#### [Text shown]
▼

# British Tankers



## lakercapt

Friend of mine sailed as an engineer on British tankers in late 50' and 60's and asked if I could find photoghraphs ogf the following ships he sailed on.
Br. Engineer
Br. Victory
Br. Adventure
Br. Sailor
Br. Energy
Anyone know if there is a web site or any members can help?


----------



## lamptrimmer

Hi lakercapt
Have you tried www.ship-photos.dynamic-site.net. 
Regards Lamptrimmer


----------



## paul0510

lamptrimmer said:


> Hi lakercapt
> Have you tried www.ship-photos.dynamic-site.net.
> Regards Lamptrimmer


Has ANYONE tried this bloke Young's photo service and can vouch for quality? Seems to have a real prolific database including ships I've been looking for over the last couple of years. Problem is, you can't order online, guess I'll have to email him.

Paul


----------



## Ron Stringer

*Ron Stringer*

Yes Paul, I have used Vic Young's service and found it excellent. He responds promptly to emails and forwards the photos (I have bought B & W prints only) as soon as he receives your money, and they have been very good. I can fully endorse the service for quality and speed.

Ron


----------



## danube4

Hi Paul. I have just received eight photo's from Victor Young. Exellent photo's black and white. £5 each includes postage. I am well pleased. Highly recomend. Barney.

▲

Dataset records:
▼

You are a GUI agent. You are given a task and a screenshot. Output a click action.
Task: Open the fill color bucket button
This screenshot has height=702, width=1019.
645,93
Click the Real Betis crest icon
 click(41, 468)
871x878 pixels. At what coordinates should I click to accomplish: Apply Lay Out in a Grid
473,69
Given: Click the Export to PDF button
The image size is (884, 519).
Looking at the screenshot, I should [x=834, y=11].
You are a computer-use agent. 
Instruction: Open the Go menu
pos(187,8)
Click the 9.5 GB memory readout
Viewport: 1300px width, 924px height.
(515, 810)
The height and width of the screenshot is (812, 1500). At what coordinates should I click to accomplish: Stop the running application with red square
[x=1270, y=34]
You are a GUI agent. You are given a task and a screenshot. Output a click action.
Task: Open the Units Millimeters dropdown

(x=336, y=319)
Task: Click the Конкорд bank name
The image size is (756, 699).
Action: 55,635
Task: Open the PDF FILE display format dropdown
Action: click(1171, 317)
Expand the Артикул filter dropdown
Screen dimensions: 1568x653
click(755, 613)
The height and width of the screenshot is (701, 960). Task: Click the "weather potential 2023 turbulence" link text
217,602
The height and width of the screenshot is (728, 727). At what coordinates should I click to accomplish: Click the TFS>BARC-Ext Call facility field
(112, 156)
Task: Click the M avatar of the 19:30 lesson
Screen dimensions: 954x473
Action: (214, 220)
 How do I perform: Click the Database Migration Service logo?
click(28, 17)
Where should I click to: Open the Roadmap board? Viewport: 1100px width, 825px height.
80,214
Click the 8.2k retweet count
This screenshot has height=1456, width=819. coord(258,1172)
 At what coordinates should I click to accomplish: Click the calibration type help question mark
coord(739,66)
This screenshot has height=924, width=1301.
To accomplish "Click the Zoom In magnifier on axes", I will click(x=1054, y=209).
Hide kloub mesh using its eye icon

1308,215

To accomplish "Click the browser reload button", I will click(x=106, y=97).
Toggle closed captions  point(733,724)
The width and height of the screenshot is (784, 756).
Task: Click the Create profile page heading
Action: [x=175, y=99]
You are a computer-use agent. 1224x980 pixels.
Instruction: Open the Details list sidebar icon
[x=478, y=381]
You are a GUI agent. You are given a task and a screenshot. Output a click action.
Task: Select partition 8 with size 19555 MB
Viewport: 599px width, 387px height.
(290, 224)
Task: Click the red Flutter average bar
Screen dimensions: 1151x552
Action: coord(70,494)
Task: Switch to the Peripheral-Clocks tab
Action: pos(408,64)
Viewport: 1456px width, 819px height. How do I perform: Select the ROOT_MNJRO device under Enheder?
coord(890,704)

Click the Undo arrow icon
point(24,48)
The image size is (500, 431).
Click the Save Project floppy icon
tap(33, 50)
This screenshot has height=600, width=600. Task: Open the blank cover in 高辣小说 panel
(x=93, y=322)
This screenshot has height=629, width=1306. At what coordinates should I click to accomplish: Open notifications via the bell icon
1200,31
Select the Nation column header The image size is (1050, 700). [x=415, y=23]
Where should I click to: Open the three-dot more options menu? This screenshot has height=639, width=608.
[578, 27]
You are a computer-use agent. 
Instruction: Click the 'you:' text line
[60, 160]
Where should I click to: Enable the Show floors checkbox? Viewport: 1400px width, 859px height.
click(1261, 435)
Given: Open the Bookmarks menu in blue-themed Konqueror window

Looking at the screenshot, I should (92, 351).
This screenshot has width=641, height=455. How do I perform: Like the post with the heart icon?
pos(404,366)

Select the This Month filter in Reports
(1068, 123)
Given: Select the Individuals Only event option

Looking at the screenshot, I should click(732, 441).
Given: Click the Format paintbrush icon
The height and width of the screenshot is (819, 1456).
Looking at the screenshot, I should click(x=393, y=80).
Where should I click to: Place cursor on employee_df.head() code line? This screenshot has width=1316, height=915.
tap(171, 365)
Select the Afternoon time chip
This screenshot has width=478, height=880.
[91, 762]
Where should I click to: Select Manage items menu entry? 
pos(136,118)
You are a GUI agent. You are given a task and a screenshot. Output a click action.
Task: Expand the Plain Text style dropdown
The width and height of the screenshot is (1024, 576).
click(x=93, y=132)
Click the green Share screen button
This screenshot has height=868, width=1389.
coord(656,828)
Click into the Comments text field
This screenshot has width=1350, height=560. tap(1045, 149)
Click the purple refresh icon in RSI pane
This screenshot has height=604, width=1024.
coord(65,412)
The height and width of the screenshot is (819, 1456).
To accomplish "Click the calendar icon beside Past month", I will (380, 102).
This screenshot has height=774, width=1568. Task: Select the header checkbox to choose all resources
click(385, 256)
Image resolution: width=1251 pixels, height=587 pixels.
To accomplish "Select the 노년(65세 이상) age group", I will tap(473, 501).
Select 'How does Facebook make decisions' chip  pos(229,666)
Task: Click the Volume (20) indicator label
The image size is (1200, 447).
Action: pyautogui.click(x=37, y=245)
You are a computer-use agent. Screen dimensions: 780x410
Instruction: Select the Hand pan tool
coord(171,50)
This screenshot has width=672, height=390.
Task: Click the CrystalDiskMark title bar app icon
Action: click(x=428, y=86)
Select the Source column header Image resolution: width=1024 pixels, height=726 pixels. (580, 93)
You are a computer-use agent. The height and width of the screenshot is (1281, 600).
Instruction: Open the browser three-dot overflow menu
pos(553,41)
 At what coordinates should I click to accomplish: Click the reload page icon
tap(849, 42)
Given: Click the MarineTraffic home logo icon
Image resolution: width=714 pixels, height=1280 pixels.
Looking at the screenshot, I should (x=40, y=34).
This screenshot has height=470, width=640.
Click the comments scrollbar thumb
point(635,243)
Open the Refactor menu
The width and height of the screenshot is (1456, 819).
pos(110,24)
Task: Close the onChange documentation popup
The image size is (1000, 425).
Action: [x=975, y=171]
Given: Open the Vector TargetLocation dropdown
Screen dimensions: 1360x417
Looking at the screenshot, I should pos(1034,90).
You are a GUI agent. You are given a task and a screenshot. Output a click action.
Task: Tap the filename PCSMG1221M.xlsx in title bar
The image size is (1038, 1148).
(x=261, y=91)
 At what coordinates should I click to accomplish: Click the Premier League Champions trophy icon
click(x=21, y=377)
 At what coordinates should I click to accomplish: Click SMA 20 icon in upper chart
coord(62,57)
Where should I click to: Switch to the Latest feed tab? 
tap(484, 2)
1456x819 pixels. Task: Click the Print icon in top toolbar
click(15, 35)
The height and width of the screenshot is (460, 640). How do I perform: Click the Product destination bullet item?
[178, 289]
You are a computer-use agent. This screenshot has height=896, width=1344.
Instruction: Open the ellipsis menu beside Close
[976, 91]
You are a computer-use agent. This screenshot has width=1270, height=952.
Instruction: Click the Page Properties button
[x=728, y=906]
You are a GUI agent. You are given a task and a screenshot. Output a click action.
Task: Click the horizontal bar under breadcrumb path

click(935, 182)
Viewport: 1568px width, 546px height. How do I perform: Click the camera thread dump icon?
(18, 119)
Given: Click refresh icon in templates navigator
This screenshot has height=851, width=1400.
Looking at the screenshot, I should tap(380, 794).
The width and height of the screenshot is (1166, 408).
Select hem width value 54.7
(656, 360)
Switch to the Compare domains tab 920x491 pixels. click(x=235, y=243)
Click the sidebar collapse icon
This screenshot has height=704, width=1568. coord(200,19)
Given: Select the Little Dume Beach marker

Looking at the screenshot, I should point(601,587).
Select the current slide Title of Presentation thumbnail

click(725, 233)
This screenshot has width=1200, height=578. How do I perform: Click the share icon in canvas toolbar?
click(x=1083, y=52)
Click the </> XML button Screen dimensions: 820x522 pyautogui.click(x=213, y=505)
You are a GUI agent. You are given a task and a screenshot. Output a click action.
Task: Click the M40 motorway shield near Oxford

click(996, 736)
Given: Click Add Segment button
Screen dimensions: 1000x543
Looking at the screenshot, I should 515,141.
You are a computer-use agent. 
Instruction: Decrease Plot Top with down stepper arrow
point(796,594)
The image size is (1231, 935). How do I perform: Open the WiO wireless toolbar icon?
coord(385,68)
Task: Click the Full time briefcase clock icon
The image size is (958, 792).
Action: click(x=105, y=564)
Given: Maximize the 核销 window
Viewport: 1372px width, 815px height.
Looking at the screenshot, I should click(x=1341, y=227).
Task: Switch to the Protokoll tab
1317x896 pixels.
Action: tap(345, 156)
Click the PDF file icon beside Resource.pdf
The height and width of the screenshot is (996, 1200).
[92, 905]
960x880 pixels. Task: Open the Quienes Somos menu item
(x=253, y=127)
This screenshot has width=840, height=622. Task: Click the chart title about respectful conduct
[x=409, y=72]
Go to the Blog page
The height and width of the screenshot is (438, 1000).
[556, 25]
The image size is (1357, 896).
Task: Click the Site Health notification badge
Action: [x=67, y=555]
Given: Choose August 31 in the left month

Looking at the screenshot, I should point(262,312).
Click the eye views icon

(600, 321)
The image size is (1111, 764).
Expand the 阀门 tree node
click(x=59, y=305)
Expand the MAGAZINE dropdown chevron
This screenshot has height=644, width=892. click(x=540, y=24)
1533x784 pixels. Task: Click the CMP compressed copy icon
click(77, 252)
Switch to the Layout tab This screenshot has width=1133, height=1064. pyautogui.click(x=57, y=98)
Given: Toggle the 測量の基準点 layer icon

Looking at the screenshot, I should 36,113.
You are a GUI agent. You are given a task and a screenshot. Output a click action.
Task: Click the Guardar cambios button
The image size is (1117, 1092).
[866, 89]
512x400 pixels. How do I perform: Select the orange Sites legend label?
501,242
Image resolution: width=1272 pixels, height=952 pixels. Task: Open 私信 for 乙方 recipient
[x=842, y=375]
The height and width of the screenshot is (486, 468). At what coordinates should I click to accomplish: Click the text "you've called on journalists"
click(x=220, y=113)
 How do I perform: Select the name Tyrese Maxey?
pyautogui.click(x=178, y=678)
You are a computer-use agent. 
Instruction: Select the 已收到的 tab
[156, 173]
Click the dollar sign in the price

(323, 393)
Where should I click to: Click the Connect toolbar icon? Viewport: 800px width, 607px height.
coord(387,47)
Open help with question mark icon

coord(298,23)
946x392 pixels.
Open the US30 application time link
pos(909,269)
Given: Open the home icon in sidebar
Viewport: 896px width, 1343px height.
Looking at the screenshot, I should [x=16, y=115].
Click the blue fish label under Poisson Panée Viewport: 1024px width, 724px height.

▲

#### [Work to do]
[1] In the British tankers thread, what price per photo did danube4 pay Victor Young?
[2] Repeat the part of the British tankers thread between "## Ron Stringer" and "quality and speed.", inclusive.

#### [Task solutions]
[1] £5 each, including postage.

[2]
## Ron Stringer

*Ron Stringer*

Yes Paul, I have used Vic Young's service and found it excellent. He responds promptly to emails and forwards the photos (I have bought B & W prints only) as soon as he receives your money, and they have been very good. I can fully endorse the service for quality and speed.